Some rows
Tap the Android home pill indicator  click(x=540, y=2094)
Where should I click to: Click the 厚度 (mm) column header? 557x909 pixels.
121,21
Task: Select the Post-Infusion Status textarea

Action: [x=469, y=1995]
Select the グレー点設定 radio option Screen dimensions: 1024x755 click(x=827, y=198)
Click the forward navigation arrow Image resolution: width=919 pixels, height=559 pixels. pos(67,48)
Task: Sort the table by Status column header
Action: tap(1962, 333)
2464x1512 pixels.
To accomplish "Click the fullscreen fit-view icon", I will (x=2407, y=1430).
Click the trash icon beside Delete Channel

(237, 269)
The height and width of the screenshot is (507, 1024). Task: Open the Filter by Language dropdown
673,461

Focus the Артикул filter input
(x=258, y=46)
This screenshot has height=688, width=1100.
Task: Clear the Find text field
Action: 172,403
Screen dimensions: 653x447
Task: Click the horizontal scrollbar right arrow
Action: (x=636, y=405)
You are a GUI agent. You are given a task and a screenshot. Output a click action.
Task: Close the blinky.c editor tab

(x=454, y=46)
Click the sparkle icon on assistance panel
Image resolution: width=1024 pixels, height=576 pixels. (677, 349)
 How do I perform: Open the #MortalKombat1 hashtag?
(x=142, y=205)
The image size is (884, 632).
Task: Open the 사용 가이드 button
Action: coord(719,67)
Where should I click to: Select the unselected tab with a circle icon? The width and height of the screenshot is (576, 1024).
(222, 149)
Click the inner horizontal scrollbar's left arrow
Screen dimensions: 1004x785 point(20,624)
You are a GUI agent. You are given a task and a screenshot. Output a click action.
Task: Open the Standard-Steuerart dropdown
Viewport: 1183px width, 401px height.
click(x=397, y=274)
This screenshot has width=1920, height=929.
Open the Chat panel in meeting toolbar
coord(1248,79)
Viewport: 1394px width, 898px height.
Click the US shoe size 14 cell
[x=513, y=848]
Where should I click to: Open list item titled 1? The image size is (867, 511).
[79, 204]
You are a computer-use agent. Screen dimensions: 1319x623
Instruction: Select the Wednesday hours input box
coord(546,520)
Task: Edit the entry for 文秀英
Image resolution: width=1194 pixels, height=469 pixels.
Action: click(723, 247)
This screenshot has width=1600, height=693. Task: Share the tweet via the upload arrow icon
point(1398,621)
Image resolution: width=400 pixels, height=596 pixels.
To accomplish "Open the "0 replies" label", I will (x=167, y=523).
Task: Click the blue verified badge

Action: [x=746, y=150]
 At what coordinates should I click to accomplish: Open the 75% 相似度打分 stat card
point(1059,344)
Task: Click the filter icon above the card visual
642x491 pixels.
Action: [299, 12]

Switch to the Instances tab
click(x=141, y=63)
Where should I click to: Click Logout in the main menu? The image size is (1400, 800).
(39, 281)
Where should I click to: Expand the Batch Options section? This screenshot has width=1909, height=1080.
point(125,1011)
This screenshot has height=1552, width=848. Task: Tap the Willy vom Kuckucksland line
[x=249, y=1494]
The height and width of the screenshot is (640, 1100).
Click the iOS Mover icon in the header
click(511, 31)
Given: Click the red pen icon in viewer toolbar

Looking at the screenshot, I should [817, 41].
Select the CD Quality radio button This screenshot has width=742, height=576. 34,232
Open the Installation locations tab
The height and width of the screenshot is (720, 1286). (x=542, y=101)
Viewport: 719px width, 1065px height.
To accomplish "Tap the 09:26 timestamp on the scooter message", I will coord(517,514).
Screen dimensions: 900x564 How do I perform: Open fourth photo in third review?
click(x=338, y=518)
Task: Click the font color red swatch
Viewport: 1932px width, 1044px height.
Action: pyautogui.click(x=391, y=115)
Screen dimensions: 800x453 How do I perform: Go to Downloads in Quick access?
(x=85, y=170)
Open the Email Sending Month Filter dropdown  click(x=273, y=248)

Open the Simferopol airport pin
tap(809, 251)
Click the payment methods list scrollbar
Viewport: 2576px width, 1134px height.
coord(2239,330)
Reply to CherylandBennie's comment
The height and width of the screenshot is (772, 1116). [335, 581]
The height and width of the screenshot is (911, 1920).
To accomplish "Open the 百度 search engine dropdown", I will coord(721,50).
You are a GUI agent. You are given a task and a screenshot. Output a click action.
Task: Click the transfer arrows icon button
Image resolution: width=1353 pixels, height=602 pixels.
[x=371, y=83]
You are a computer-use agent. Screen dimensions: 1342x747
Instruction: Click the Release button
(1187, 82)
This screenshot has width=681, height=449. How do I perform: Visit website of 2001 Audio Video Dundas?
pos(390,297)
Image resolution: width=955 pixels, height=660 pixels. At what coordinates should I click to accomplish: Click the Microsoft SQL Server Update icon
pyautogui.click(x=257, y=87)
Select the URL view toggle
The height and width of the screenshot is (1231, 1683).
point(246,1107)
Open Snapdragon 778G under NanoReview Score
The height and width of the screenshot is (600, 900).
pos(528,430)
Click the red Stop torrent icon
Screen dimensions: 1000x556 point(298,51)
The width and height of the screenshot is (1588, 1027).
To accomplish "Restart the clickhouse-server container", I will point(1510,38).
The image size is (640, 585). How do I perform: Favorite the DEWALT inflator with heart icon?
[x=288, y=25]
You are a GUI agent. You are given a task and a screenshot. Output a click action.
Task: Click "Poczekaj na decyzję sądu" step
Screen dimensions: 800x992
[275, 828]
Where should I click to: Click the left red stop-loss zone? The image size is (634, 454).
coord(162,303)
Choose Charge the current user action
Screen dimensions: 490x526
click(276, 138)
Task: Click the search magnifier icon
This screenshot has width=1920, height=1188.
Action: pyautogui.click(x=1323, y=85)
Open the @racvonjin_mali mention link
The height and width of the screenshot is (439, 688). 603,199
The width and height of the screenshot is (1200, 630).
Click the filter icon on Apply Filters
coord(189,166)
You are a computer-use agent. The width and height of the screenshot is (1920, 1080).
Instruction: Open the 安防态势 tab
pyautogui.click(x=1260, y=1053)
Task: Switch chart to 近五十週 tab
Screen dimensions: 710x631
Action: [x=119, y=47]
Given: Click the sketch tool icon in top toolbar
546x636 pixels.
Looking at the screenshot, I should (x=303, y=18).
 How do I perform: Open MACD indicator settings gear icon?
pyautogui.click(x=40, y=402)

**Aim:**
Find every line in the rows above that contains the word "scrollbar", and copy each of those lines.

**Reply to the task:**
Task: Click the horizontal scrollbar right arrow
Click the inner horizontal scrollbar's left arrow
Click the payment methods list scrollbar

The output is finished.